Die Hessen, denen Erik Durm (Zerrung im Hüftbeuger) und Martin Hinteregger (Oberschenkelprobleme) fehlten, hatten merklich Schwierigkeiten, sich zu befreien und selbst gefährlich zu werden. Nachdem Leipzigs bis dahin starker Abwehrchef Dayot Upamecano noch in der ersten Halbzeit verletzungsbedingt durch Nationalspieler Lukas Klostermann ersetzt werden musste (28.), flachte das Tempo etwas ab. Frankfurt hielt nun robuster dagegen, vergab seine bis dato einzige Möglichkeit durch Kamada (39.) aber klar.

Nach der Pause zog RB wieder an - und traf prompt. Nach einem Fernschuss von Kluivert staubte Forsberg Trapps Abpraller ab. Frankfurt übernahm nun etwas mehr Initiative. Erst prüfte Amin Younes (58.) RB-Torwart Peter Gulacsi. Kurz darauf veredelte Kamada eine zielgenaue Hereingabe Andre Silvas von der linken Seite.

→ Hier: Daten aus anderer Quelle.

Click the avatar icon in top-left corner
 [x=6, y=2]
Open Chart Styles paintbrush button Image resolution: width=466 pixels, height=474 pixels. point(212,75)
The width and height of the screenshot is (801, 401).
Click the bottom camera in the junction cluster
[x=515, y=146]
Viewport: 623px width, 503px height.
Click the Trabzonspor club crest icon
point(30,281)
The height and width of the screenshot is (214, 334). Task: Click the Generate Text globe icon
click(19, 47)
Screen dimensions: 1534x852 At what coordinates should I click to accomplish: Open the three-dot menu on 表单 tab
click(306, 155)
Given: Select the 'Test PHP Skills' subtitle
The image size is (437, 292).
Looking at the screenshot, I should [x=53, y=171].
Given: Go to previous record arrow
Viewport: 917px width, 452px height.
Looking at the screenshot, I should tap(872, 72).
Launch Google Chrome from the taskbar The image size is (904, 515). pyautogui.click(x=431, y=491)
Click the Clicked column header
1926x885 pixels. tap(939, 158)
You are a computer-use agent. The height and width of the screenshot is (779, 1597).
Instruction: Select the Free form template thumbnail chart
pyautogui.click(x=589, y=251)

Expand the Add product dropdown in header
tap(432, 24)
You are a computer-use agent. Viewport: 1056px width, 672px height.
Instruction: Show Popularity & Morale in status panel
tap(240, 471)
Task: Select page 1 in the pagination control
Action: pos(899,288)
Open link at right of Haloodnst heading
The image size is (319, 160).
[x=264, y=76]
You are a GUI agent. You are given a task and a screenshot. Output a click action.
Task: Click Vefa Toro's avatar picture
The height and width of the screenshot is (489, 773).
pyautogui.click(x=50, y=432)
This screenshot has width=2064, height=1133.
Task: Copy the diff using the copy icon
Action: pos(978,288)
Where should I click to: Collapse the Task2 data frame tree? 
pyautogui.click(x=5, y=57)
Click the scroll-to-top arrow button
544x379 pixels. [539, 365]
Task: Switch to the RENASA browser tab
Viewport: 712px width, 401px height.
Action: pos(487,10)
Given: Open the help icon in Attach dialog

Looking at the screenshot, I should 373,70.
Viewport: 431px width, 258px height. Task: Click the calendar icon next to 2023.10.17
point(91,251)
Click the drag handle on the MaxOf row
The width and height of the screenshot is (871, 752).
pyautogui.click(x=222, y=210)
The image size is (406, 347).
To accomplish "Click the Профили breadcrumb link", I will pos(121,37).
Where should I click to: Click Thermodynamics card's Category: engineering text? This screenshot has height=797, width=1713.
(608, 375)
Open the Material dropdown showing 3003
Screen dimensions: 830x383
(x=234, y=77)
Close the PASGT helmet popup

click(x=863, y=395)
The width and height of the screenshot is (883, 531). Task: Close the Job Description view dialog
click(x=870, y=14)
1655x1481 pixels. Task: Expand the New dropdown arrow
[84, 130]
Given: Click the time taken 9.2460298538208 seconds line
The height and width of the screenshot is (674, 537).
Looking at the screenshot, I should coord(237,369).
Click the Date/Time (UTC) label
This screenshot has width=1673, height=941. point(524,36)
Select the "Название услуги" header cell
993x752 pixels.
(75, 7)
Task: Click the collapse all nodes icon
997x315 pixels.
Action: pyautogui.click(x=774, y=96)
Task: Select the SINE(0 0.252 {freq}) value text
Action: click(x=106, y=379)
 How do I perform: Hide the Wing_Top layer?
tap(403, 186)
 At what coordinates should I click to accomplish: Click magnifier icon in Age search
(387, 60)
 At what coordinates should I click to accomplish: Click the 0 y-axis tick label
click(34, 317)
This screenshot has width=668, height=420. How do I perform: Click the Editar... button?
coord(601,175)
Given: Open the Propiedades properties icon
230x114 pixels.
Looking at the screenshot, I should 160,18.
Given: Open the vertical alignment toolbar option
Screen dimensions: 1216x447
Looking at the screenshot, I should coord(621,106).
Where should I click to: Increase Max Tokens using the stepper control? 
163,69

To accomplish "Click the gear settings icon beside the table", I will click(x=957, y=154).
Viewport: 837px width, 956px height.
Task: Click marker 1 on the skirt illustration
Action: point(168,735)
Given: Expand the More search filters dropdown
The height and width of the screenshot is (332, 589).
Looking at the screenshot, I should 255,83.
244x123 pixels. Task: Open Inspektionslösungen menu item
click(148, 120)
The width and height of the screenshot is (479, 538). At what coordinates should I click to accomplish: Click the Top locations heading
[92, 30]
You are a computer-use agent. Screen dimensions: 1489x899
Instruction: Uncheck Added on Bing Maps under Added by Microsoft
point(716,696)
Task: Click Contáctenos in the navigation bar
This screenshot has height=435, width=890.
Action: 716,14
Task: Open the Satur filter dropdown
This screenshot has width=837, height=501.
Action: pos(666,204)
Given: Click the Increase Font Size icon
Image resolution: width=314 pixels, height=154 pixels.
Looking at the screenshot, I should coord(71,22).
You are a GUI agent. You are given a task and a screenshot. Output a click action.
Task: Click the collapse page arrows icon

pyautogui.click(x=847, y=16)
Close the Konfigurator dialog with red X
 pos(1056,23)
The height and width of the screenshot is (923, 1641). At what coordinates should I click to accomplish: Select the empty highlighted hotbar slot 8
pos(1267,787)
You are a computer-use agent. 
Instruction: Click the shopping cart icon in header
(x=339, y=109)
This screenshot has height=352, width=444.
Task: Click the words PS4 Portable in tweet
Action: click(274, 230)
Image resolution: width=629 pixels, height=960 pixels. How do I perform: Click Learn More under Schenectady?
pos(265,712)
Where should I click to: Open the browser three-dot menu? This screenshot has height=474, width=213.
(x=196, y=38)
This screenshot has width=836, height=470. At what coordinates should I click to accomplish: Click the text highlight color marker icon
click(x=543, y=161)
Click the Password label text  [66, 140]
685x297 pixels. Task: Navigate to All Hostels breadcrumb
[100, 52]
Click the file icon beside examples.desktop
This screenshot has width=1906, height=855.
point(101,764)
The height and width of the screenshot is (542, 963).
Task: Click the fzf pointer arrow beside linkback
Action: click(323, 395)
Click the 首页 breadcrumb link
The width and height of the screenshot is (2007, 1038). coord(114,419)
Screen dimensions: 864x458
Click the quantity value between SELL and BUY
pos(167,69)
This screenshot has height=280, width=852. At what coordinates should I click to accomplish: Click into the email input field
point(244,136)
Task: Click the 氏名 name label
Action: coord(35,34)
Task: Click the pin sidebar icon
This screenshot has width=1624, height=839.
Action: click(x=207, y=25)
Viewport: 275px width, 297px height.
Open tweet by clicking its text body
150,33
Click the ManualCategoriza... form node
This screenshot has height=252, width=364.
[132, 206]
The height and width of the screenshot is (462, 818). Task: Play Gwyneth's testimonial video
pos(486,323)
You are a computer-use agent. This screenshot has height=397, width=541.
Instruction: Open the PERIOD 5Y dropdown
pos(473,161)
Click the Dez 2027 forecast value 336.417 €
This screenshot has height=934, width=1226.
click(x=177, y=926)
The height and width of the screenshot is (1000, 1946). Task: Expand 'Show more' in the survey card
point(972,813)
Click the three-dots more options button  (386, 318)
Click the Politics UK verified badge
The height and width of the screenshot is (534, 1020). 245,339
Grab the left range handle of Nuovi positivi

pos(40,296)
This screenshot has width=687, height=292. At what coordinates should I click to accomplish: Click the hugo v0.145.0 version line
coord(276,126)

In der Folge verstecken sich beide Teams nicht und spielten auf das Siegtor, nach einer Flanke von Marcel Halstenberg (67.) musste Frankfurts Evan N'Dicka in höchster Not klaren, da sonst Poulsen einschussbereit gewesen wäre. Aber auch Frankfurt hatte durch Luka Jovic (81.) eine hochkarätige Chance. In den finalen Minuten sah Nagelsmann noch Geld und die Eintracht reklamierte vergebens wegen eines mutmaßlichen Leipziger Handspiels im Strafraum.